↓↓↓

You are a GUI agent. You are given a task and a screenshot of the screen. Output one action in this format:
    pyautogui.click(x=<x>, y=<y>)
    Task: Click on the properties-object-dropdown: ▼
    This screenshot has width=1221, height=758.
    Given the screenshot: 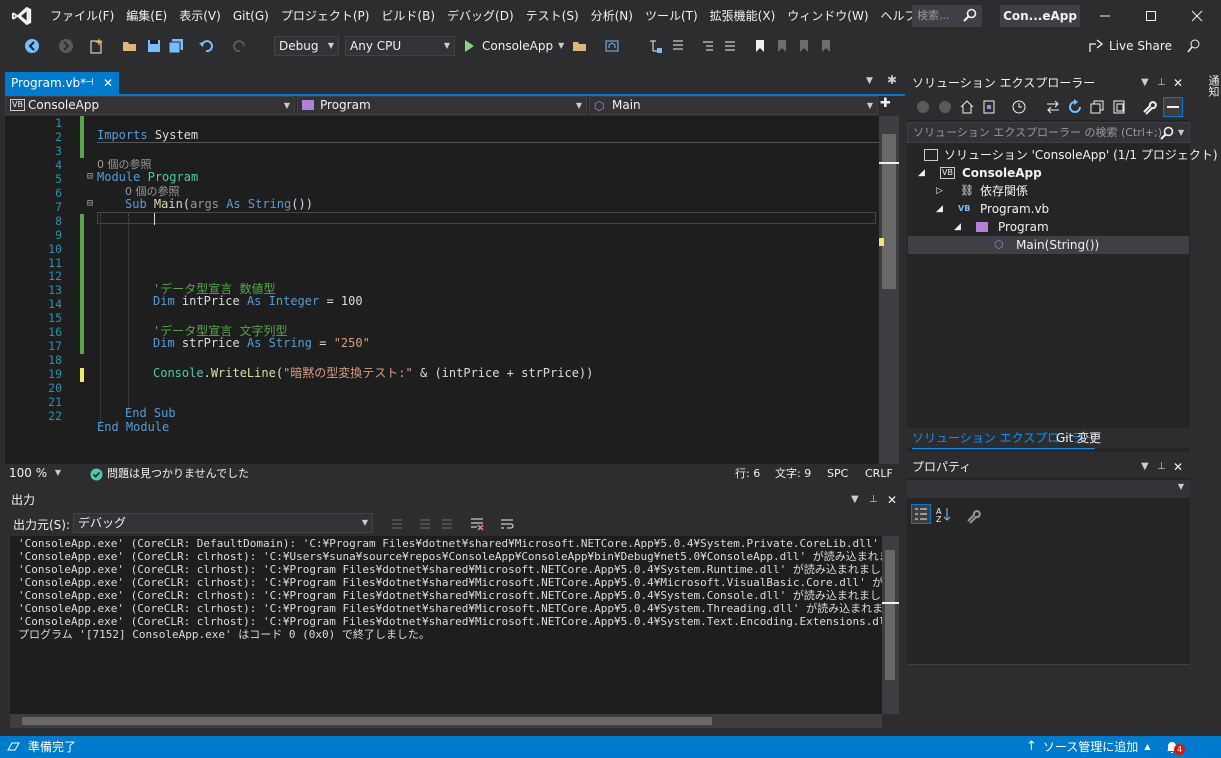 What is the action you would take?
    pyautogui.click(x=1048, y=489)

↑↑↑

▶ _TRY IT_: Copy the items word for word, starting at their first line and ending with the line that contains "This screenshot has", including that line.

▶ _RESPONSE TO THIS TASK_:
You are a GUI agent. You are given a task and a screenshot of the screen. Output one action in this format:
    pyautogui.click(x=<x>, y=<y>)
    Task: Click on the properties-object-dropdown: ▼
    This screenshot has width=1221, height=758.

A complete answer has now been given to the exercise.